Facing Issues with Load Balancing using NGINX Load Balancer on AWS EKS

301 views Asked by At

I am deploying a triton inference server on the Amazon Elastic Kubernetes Service (Amazon EKS) and using Nginx Open-Source Load Balancer for load-balancing. Our EKS Cluster is private (EKS Nodes are in private subnets) so that no one can access it from the outside world.

Since, triton inference server has three endpoints:-

port 8000: for HTTP requests

port 8001: for grpc requests

port 8002: Prometheus metrics server

First of all, I have created a deployment for Triton on AWS EKS and exposed it using clusterIP = None, so that all the replicas endpoints are exposed and identified by NGINX Load Balancer.

apiVersion: v1
kind: Service
metadata:
  name: triton
  labels:
    app: triton
spec:
  clusterIP: None
  ports:
     - protocol: TCP
       port: 8000
       name: http
       targetPort: 8000
     - protocol: TCP
       port: 8001
       name: grpc
       targetPort: 8001
     - protocol: TCP
       port: 8002
       name: metrics
       targetPort: 8002
  selector:
    app: triton

Then, I have created a image for nginx opensource load balancer using the below configuration. Configuration file for NGINX on EKS node at the location /etc/nginx/conf.d/nginx.conf.

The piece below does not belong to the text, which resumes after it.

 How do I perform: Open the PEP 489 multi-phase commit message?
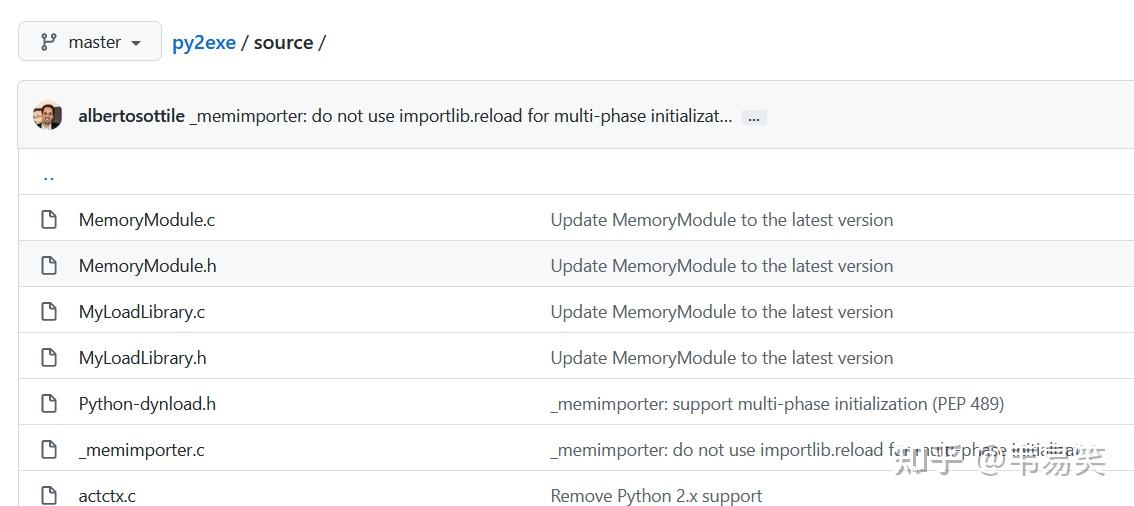pos(777,404)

resolver kube-dns.kube-system.svc.cluster.local valid=5s;
 upstream backend {
    zone upstream-backend 64k;
    server triton.default.svc.cluster.local:8000;
 }
  
 upstream backendgrpc {
    zone upstream-backend 64k;
    server triton.default.svc.cluster.local:8001;
 }
  
 server {
    listen 80;
    location / {
      proxy_pass http://backend/;
    }
 }
  
 server {
         listen 89 http2;
  
         location / {
             grpc_pass grpc://backendgrpc;
         }
 }
  
 server {
     listen 8080;
     root /usr/share/nginx/html;
     location = /dashboard.html { }
     location = / {
        return 302 /dashboard.html;
     }
 } 

Dockerfile for Nginx Opensource LB is:-

FROM nginx
RUN rm /etc/nginx/conf.d/default.conf
COPY /etc/nginx/conf.d/nginx.conf /etc/nginx/conf.d/default.conf

I have created a ReplicationController for NGINX. To pull the image from the private registry, Kubernetes needs credentials. The imagePullSecrets field in the configuration file specifies that Kubernetes should get the credentials from a Secret named ecr-cred.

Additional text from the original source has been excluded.